Source material ▸
• • • • • • •

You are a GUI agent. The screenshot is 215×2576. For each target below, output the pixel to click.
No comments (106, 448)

• • • • • • •

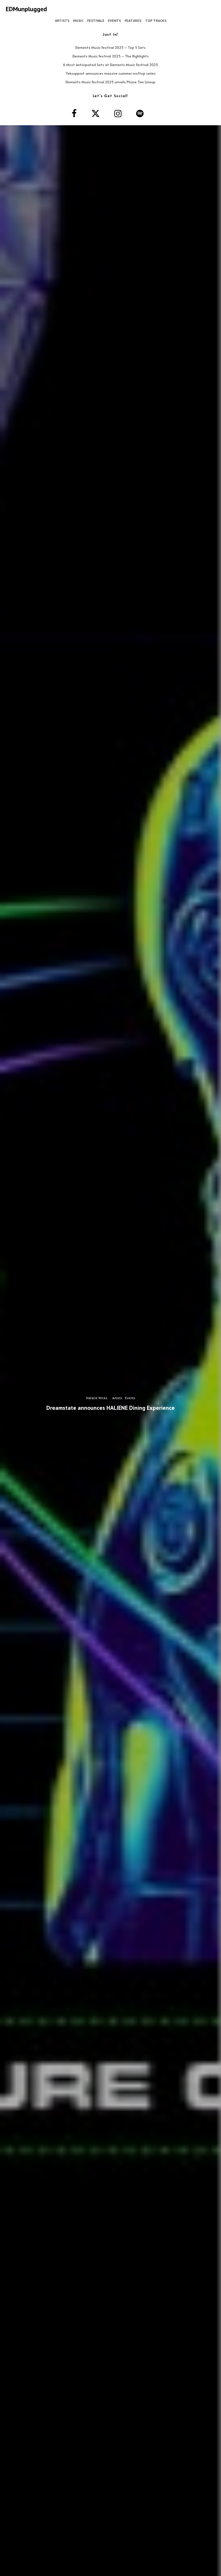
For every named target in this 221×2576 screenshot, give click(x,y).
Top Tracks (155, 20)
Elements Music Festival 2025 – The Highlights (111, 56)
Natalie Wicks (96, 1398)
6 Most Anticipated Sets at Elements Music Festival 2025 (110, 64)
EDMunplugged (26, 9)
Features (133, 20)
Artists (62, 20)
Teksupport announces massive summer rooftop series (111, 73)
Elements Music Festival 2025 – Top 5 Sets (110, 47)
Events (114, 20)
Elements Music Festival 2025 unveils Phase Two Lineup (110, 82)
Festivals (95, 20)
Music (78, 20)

• • • • • • •

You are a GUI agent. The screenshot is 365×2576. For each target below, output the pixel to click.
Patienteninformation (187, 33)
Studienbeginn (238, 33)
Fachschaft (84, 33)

• • • • • • •

Exercise goal ▸ Read through the data and copy every line where "target" shows up.

Exercise solution ▸
You are a GUI agent. The screenshot is 215×2576. For each target below, output the pixel to click.
For every named target in this 221×2576 screenshot, give click(x,y).
You are a GUI agent. The screenshot is 365×2576. For each target below, output the pixel to click.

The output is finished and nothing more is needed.